I've noticed many places sell enclosures that meet most requirements (check for any variation by your council. This meets VIC requirements, don't know about NSW). It is only $300 + the time it takes to set up. They're basically big bedrooms. If you've ever set up a camera to monitor your dogs, they tend to sleep while everyone is away. Even the active ones (i have two very active dogs, they still sleep while waiting for me to get home).

 

It would also make a good place to put him when your kids have friends over or strange men visit.

 

Muzzles you can get at any old pet store - you want a plastic on like a baskerville for walks, not a nylon one. Baskervilles they can still drink, take treats and if coordinated enough - fetch a ball.

 

The declaration collars can be bought online as can the warning signs.

 

These are all much cheaper than the fines you would get for not complying while you appeal. Appealing takes time.

 

I assume the intent to declare has an effective date? 

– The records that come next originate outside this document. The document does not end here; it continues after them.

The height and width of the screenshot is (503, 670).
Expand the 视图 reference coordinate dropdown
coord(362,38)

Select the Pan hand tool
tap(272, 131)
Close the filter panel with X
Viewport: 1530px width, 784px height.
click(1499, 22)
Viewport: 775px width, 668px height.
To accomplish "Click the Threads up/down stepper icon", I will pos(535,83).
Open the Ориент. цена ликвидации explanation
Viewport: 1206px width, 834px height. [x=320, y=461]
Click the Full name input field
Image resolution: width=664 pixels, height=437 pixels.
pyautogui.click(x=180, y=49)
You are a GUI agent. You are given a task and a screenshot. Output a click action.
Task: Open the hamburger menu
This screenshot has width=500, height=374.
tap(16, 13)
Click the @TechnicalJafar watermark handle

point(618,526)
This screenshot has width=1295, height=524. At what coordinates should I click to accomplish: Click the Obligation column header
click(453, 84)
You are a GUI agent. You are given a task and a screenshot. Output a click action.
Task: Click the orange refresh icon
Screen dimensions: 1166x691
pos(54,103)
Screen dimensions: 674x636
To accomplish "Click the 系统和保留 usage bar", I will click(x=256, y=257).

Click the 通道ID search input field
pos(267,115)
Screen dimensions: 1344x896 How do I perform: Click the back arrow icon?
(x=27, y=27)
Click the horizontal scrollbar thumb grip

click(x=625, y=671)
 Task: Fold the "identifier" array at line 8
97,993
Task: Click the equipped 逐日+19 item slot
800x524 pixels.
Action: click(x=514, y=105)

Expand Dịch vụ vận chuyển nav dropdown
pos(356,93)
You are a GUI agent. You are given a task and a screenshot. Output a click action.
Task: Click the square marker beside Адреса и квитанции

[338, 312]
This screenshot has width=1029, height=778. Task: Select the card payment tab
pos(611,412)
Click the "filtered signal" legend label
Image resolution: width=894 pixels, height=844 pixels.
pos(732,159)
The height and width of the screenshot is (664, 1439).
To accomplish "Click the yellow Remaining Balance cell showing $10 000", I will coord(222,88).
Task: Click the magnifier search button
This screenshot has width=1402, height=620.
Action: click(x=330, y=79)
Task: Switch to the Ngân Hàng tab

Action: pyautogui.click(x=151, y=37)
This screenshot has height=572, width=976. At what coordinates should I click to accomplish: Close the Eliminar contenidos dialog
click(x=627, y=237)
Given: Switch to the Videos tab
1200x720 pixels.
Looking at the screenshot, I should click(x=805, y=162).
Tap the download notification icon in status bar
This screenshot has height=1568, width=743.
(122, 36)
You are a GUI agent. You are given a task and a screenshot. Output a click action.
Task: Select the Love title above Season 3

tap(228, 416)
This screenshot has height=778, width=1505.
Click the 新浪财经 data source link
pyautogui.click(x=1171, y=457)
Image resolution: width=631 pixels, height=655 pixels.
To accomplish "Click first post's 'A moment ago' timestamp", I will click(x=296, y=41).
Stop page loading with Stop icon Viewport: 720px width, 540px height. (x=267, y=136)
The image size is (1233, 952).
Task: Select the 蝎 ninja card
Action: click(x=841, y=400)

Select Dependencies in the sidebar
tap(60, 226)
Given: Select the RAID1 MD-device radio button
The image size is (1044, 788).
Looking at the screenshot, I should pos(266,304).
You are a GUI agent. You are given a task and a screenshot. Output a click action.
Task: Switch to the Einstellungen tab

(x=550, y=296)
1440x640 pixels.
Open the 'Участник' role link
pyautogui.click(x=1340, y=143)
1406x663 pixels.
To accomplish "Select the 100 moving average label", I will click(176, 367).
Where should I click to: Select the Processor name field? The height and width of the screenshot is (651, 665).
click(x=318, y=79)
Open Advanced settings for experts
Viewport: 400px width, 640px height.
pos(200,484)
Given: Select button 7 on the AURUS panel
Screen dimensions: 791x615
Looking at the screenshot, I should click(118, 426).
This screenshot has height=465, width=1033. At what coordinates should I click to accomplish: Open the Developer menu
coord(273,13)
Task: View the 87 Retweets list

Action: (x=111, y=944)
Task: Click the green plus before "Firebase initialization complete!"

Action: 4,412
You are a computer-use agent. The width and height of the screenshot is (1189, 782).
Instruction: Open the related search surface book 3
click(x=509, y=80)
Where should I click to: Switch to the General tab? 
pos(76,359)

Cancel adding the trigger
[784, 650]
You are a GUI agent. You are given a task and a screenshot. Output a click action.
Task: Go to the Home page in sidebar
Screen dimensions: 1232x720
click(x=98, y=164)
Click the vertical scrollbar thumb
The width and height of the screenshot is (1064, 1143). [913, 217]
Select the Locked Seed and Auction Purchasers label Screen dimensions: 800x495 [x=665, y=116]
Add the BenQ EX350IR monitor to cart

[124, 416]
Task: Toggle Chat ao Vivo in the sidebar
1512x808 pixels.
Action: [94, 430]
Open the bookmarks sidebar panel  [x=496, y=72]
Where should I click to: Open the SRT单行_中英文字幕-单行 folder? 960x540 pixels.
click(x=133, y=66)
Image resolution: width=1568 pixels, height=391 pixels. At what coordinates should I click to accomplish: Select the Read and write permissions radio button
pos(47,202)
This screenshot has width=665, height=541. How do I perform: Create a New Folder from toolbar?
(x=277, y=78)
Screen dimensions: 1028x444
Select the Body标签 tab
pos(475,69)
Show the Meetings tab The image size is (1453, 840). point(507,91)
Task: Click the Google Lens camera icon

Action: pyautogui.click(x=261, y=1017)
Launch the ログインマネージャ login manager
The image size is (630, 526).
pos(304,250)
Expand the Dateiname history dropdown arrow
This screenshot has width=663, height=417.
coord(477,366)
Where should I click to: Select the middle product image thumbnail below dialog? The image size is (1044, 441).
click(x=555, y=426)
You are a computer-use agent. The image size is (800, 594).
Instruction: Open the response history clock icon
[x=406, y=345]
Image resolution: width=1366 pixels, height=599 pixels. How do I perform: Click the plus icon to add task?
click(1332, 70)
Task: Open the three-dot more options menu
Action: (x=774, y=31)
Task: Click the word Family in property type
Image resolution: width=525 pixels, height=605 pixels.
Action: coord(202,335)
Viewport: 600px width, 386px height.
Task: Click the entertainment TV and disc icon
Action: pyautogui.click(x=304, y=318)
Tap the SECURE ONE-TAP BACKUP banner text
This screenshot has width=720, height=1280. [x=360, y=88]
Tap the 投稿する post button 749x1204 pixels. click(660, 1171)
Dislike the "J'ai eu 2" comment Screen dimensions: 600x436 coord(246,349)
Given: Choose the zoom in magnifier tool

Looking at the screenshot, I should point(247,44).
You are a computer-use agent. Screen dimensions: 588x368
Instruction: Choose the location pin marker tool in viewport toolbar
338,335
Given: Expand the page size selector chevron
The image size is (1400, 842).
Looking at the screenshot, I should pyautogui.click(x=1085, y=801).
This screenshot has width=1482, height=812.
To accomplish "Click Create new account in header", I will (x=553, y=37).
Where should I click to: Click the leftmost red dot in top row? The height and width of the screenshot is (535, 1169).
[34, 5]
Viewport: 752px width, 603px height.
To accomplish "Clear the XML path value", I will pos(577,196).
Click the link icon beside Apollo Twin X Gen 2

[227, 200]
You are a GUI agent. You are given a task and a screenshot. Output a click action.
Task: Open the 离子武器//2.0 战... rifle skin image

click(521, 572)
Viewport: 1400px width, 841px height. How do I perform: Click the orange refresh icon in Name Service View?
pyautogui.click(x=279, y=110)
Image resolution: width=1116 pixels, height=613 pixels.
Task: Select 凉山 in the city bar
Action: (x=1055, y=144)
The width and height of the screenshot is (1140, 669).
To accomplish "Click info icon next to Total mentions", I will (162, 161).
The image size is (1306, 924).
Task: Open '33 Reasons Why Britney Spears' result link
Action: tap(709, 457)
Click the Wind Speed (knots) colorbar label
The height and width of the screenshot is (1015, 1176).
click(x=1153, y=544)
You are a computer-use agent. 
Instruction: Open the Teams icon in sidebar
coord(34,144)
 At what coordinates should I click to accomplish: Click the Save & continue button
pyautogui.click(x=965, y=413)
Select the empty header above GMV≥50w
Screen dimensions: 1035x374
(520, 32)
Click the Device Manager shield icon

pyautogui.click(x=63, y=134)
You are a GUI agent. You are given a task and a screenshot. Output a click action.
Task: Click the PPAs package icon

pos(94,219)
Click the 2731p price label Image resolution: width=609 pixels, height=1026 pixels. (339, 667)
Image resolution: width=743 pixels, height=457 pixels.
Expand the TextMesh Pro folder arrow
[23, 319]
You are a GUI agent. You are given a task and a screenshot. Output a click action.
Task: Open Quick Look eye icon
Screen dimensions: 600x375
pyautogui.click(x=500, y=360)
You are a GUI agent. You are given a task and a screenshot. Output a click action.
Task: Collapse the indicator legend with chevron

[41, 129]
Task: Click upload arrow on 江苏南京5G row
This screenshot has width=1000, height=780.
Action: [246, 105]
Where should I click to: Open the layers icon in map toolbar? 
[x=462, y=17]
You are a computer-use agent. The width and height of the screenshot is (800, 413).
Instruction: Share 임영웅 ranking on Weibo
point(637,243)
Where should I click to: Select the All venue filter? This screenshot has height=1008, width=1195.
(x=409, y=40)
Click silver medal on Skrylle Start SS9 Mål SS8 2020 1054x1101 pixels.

We have complied with everything but the enclosure (you are given 3 months to get one) and yes it must be on a concrete slab and enclosure must be secured to the slab.

 

There is no dates on the intent to declare him i think that might be so people have the 7 day period to appeal it? The only date on it is the incident date.

 

We have a solicitor on board now to help us with the appeal letter to have it downgraded to menacing dog declaration.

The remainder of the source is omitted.